A few weeks ago, I went to a meeting.

There was a part of the meeting where some open-ended information was disseminated and very general comments were sought. Now, one possibility when you make a comment is that it leads to interesting responses and a “whole if bigger than the sum of the parts” dynamic develops. Let us call this the brainstorming case. (This is the scenario that is meant to occur in research seminars.)

Much more likely is the “every action has an equal reaction” case where you talk, others respond but really the discussion goes nowhere and you wish no-one had talked in the first place. Let us called this the BS case. Casual empiricism suggests that the BS case is much more common than the brainstorming case.

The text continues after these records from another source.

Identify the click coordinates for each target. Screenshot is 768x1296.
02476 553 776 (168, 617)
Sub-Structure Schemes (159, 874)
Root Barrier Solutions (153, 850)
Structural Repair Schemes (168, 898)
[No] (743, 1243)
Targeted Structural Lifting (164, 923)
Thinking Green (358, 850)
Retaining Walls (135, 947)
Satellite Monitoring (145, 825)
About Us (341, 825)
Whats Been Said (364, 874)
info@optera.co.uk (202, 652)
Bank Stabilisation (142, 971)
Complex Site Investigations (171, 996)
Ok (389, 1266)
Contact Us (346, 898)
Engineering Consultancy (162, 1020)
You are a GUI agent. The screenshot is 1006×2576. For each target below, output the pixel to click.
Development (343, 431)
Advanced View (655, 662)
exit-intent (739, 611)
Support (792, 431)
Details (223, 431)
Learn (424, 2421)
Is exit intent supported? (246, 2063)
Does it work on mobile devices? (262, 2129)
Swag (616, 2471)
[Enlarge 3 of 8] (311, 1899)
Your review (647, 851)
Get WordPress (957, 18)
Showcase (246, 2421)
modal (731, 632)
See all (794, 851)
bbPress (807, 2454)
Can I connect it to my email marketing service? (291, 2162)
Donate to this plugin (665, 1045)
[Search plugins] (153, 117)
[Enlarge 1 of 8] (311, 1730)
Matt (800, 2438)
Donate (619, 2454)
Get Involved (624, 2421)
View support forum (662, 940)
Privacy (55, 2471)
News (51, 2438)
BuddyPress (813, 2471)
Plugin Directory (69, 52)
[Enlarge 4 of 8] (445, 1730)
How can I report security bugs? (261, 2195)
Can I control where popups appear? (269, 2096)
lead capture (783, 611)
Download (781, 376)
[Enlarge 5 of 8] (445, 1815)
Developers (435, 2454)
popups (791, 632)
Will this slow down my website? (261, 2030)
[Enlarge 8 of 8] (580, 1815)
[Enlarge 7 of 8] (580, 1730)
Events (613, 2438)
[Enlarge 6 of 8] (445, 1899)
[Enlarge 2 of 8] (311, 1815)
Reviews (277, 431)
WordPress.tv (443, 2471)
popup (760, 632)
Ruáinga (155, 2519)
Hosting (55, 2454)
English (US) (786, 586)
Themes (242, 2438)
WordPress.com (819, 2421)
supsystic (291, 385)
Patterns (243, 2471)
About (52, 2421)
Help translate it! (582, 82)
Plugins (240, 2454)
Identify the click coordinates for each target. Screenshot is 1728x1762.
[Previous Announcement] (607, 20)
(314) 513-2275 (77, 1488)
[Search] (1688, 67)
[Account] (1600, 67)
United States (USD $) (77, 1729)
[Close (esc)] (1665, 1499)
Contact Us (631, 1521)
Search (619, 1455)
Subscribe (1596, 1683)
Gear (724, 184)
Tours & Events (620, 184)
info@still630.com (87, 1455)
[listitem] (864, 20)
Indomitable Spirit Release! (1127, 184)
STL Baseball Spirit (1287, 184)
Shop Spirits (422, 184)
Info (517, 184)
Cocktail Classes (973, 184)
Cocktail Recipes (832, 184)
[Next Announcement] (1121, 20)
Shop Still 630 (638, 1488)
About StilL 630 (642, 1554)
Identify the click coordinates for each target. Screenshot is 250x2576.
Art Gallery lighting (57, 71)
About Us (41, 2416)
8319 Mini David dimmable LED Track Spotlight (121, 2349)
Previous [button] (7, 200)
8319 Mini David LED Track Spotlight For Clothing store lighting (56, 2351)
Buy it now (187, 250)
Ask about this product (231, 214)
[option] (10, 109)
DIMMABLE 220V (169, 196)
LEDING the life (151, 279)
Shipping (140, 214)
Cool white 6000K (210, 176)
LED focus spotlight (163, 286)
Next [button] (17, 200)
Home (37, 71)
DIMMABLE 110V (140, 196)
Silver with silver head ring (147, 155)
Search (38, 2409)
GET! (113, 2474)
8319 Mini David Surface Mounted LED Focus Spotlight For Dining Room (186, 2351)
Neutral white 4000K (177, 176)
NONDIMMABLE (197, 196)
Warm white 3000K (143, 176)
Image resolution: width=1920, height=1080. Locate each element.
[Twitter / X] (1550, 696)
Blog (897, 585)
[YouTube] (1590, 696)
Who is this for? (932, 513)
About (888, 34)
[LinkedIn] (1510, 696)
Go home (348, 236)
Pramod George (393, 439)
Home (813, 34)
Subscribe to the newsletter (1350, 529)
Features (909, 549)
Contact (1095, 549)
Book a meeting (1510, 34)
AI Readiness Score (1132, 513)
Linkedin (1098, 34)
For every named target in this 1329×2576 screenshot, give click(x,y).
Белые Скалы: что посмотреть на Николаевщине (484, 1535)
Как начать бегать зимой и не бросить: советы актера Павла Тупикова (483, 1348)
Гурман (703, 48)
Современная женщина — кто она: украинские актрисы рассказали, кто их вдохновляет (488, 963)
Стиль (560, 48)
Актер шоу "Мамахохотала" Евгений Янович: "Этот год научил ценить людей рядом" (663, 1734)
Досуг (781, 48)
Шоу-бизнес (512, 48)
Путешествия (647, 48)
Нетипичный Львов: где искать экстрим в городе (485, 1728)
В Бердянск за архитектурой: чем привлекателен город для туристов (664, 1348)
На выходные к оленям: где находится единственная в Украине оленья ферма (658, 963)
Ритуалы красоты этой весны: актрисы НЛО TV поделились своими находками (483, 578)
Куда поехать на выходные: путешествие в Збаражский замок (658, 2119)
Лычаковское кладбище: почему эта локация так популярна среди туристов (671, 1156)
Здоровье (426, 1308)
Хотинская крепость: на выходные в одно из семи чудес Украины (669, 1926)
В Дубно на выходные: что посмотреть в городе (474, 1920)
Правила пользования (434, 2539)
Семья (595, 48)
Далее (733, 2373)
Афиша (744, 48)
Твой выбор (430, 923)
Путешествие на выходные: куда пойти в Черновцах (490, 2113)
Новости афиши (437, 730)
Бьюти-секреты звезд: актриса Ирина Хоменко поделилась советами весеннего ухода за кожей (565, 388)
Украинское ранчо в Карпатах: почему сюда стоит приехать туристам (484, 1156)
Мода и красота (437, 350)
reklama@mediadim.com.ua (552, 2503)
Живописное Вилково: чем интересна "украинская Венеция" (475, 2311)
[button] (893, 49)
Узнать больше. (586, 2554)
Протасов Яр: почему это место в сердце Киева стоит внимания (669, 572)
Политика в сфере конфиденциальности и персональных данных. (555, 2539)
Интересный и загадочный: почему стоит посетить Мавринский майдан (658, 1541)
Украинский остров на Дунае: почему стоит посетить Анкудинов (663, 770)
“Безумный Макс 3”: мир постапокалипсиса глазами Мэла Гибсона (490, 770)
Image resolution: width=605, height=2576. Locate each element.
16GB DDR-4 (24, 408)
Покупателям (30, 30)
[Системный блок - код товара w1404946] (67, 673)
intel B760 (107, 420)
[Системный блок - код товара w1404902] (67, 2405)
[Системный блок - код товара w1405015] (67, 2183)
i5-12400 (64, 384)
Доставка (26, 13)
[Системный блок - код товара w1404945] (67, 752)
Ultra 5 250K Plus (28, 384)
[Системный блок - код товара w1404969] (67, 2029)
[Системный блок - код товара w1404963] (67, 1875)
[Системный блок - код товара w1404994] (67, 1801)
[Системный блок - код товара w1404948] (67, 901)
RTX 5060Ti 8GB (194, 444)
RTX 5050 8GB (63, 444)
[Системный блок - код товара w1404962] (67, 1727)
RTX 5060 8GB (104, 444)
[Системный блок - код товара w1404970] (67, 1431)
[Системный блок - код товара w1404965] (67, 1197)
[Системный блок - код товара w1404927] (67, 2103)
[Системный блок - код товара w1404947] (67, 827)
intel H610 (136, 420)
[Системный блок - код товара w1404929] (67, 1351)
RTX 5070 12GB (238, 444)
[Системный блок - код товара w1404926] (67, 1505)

This fact implies that comments should be taxed to internalize the negative externality but with taxation impossible we have to rely on morality to create incentives. Any moral individual should take into account the horrific effect of their casual comments. Even a rational decision-maker should take the negative feedback loop into account – in this sense, the BS case helps rational individuals take the horrific effects of talking at meetings into account. However, even this does not account for the acute suffering of the innocent by-listener so the moral individual should ratchet up the threshold for talking yet further.

Of course, this does not happen. There are always one or two people who have to talk. This is valuable not because of what they say but because of what others do not say. Namely, the people who do NOT talk are to be celebrated. They either see through the logic above and are quite moral or, to add another dimension, they are nice and kind of shy. Either case, these are nice people. Hang out with them. Meetings with just these people might be quite productive so put them on committees.